## AIM OF THE EXERCISE:
Please reproduce the rows verbatim from the start through the line containing "(x=863, y=264)", including that line. Leave the pictures out of your answer.

── TASK DATA ──

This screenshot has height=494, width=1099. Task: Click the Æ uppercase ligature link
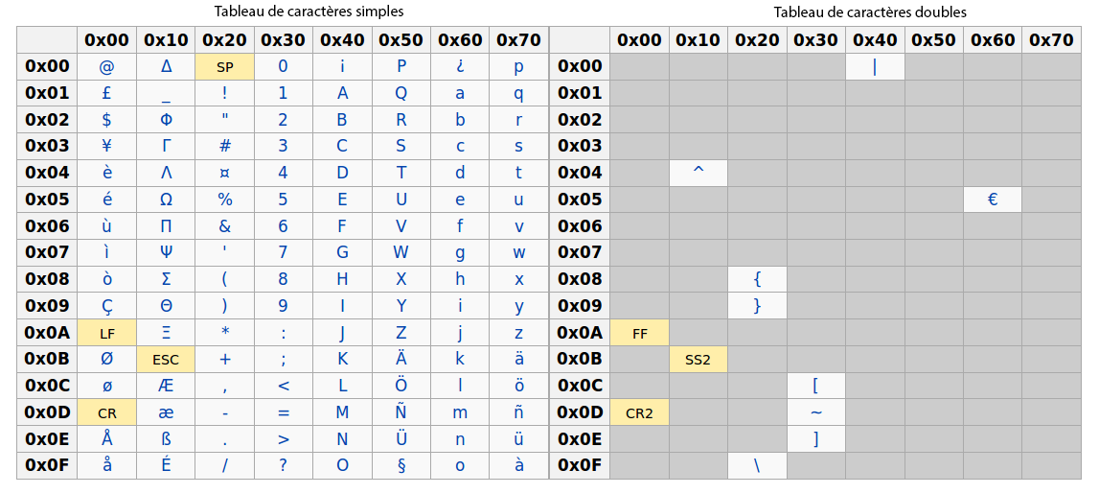coord(166,387)
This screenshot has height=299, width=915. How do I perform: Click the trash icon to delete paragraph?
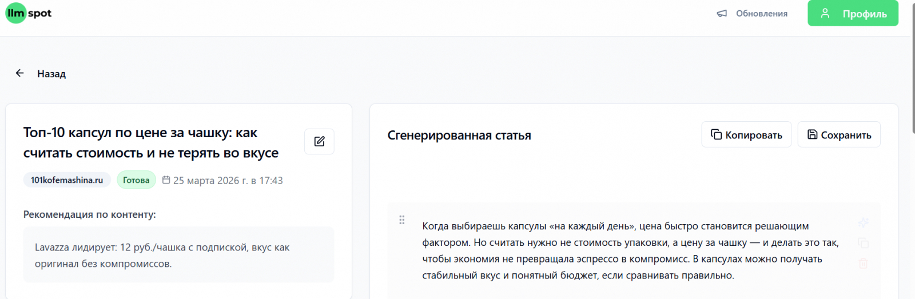(x=863, y=264)
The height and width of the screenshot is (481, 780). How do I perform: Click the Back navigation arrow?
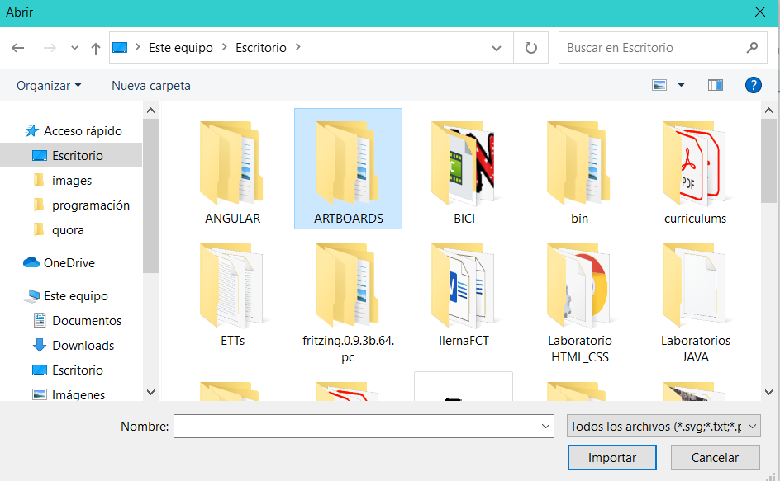pos(17,48)
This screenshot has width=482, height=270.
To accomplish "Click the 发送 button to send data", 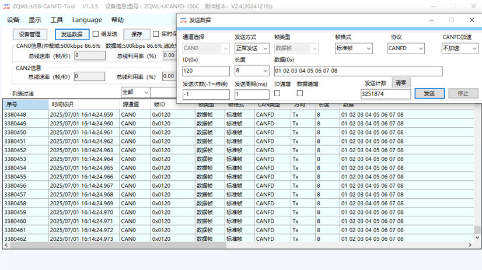I will pos(429,93).
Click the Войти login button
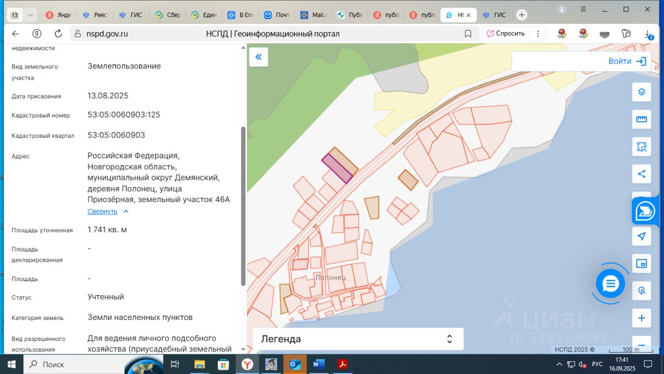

───

## RESPONSE FOR THIS EXERCISE:
This screenshot has height=494, width=1099. Task: Click the Æ uppercase ligature link
coord(166,387)
This screenshot has height=299, width=915. How do I perform: Click the trash icon to delete paragraph?
(x=863, y=264)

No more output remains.